Internal pharmaceutical company documents detailing the planned and completed analyses for clinical trials do not always match the publically available report of the completed trial, highlighting a concerning lack of transparency, according to a study published in this week’s PLOS Medicine.
These findings are important as they provide support for reporting standards for clinical randomized controlled trials (such as the universally used CONSORT statement) to recommend transparent descriptions and definitions of all of the analyses performed, including if any study participants were excluded from the analysis; and for pharmaceutical companies to make data available for review.
The authors from the Johns Hopkins Bloomberg School of Public Health in Baltimore in the USA, led by Kay Dickersin and Swaroop Vedula, reached these conclusions by comparing internal company documents (released in the course of litigation against the pharmaceutical company Pfizer regarding the off-label use of the drug gabapentin) to the published reports of the trial.

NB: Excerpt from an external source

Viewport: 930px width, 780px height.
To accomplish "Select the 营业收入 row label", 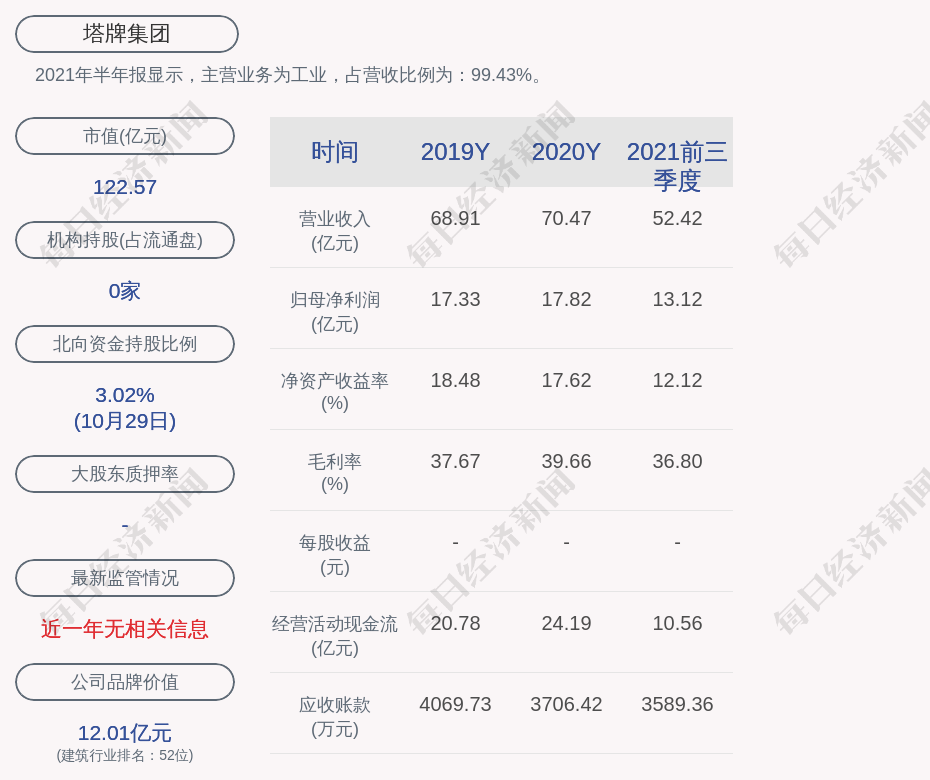I will [x=334, y=230].
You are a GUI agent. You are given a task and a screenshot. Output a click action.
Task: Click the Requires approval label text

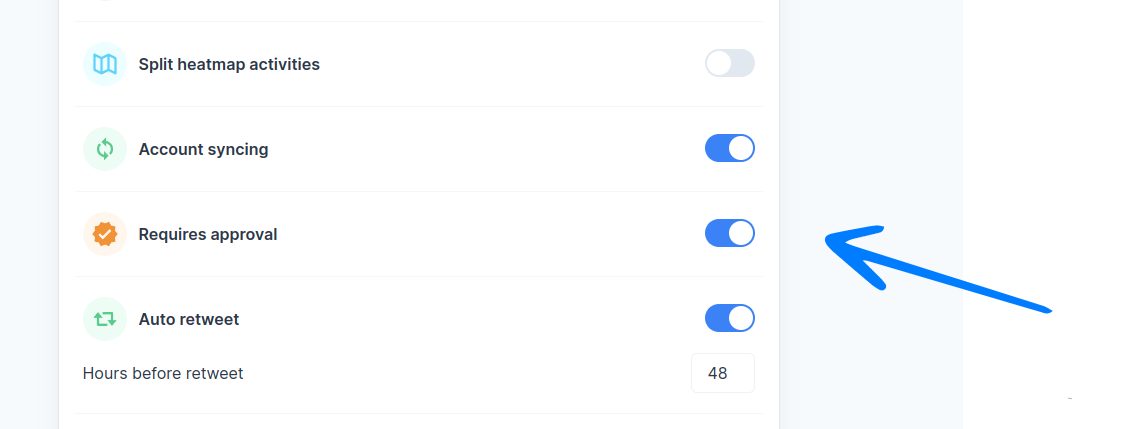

The authors found that in three out of 10 trials there were differences in the internal research report and the main publication regarding the number of randomized participants. Furthermore, in six out of 10 trials, the authors were unable to compare the internal research report with the main publication for the number of participants analyzed for the beneficial effect of the drug (efficacy) because the research report either did not describe the main outcome or did not describe the type of analysis.
The authors say: “Our findings highlight the need for standardizing the definitions for various types of analyses that may be conducted to assess intervention effects in clinical trials, delineating the circumstances under which different types of analyses are meaningful, and educating those who are involved in conducting and reporting trials such that the standards are consistently adopted.”
They continue: “We believe that our findings lend support to policy considerations such as extending mandatory registration to include all clinical trials, making full trial protocols and trial data publicly available through trial registration or other means, and ensuring that regulations pertaining to compulsory reporting of results apply both to trials conducted for regulatory authority-approval and to trials in off-label indications of interventions.”
The authors add: “It is time for the balance of power in access to information from clinical trials to be shifted from those sponsoring the trials to the public at large.”